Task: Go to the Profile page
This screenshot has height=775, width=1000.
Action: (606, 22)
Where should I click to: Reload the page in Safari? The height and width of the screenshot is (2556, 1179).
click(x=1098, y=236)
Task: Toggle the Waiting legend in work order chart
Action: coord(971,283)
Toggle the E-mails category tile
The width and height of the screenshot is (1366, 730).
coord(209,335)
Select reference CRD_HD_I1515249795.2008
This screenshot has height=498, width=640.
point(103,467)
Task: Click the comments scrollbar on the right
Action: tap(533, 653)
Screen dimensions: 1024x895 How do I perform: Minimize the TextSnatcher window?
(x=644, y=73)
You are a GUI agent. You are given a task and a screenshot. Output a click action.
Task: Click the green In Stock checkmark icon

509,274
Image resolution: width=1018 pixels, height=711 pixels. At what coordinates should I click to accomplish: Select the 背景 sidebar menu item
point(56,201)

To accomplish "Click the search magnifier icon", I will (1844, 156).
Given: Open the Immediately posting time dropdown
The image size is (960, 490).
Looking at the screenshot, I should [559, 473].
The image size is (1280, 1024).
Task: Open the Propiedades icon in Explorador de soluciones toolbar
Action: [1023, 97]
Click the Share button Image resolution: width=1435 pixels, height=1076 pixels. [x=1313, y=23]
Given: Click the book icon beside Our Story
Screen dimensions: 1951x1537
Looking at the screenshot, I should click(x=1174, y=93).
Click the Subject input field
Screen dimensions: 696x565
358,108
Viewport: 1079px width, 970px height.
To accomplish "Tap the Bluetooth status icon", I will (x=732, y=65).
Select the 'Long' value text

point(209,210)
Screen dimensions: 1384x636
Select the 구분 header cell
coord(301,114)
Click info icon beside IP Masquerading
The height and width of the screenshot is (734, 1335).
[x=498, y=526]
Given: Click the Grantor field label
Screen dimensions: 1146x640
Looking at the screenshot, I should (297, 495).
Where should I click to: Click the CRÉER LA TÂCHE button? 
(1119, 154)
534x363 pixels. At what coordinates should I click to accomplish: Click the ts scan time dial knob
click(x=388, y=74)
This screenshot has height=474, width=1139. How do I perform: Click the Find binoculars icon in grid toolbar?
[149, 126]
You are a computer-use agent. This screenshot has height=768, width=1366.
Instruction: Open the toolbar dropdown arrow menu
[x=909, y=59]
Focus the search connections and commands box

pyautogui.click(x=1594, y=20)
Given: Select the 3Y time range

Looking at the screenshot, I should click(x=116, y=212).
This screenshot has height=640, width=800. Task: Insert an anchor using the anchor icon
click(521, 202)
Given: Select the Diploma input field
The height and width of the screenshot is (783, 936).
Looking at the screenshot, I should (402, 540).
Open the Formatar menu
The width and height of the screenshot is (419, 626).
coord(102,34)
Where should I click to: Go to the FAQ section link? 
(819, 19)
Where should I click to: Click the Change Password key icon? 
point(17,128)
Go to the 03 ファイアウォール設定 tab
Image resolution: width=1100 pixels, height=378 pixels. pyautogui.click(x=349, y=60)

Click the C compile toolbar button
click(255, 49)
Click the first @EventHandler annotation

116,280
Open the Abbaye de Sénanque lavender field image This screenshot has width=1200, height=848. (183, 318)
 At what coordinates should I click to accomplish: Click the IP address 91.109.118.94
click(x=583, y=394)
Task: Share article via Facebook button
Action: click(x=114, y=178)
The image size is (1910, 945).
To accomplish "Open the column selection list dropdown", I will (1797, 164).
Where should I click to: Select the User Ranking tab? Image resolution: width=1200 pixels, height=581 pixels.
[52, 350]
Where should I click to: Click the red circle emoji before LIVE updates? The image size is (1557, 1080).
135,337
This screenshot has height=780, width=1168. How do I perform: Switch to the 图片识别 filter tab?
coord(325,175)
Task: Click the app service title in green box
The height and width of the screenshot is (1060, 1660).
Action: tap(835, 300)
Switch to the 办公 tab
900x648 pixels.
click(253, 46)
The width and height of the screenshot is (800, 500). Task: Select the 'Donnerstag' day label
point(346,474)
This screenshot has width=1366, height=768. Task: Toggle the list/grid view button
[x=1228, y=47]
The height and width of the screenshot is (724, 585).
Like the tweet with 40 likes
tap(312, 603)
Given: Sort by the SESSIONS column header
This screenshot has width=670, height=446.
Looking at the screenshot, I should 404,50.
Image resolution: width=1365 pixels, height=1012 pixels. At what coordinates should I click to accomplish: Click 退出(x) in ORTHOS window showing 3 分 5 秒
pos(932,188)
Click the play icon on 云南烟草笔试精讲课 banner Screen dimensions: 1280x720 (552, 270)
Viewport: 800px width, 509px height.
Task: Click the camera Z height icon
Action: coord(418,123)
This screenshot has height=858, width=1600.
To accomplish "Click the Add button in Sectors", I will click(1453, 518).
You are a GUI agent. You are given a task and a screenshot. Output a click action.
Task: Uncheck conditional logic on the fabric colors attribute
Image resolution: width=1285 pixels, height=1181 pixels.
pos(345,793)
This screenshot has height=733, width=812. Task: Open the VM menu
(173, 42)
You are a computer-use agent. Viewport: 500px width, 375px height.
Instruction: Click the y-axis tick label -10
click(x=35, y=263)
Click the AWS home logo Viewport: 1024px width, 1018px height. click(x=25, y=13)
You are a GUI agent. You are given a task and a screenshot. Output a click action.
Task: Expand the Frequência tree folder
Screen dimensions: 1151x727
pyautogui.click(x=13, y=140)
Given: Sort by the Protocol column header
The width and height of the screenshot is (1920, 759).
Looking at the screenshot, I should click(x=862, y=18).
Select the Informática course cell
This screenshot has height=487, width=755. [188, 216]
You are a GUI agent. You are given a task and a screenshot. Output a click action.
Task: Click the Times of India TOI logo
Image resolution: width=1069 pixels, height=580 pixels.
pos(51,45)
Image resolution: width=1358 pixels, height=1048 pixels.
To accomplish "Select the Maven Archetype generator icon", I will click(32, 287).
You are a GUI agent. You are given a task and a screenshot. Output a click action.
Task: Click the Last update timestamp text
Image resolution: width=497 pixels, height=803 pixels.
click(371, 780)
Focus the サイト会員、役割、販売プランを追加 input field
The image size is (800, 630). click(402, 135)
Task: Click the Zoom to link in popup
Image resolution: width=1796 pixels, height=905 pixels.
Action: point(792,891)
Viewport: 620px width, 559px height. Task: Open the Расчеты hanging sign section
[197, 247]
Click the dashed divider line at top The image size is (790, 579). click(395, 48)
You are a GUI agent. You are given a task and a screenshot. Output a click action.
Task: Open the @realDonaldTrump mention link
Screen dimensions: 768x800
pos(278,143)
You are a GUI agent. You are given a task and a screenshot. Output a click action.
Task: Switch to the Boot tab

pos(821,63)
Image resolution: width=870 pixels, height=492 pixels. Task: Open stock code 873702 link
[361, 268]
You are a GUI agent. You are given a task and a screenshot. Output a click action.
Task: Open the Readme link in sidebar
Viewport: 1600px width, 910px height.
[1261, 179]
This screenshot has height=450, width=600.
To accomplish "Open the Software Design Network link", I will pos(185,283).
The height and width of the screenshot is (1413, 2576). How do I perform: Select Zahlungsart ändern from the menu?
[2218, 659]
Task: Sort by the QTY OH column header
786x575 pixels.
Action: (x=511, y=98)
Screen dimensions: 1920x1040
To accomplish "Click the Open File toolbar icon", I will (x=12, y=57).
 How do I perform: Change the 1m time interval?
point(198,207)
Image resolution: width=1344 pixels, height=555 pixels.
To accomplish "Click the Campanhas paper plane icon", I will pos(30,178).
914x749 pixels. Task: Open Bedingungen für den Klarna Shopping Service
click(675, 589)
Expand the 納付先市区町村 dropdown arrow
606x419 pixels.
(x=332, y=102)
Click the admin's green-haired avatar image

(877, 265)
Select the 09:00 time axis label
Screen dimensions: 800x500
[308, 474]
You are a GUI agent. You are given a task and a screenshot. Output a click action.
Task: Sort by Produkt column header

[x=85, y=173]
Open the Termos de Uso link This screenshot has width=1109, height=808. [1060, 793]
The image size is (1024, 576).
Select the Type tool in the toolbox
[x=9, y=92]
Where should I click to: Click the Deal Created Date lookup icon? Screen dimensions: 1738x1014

--

_Exercise requirements_:
From the records above, extract exactly and only the lines that begin at the line with "Instruction: Open the" and stop after the line with "Given: Select the Diploma input field".

_Answer to this exercise_:
Instruction: Open the toolbar dropdown arrow menu
[x=909, y=59]
Focus the search connections and commands box

pyautogui.click(x=1594, y=20)
Given: Select the 3Y time range

Looking at the screenshot, I should click(x=116, y=212).
This screenshot has height=640, width=800. Task: Insert an anchor using the anchor icon
click(521, 202)
Given: Select the Diploma input field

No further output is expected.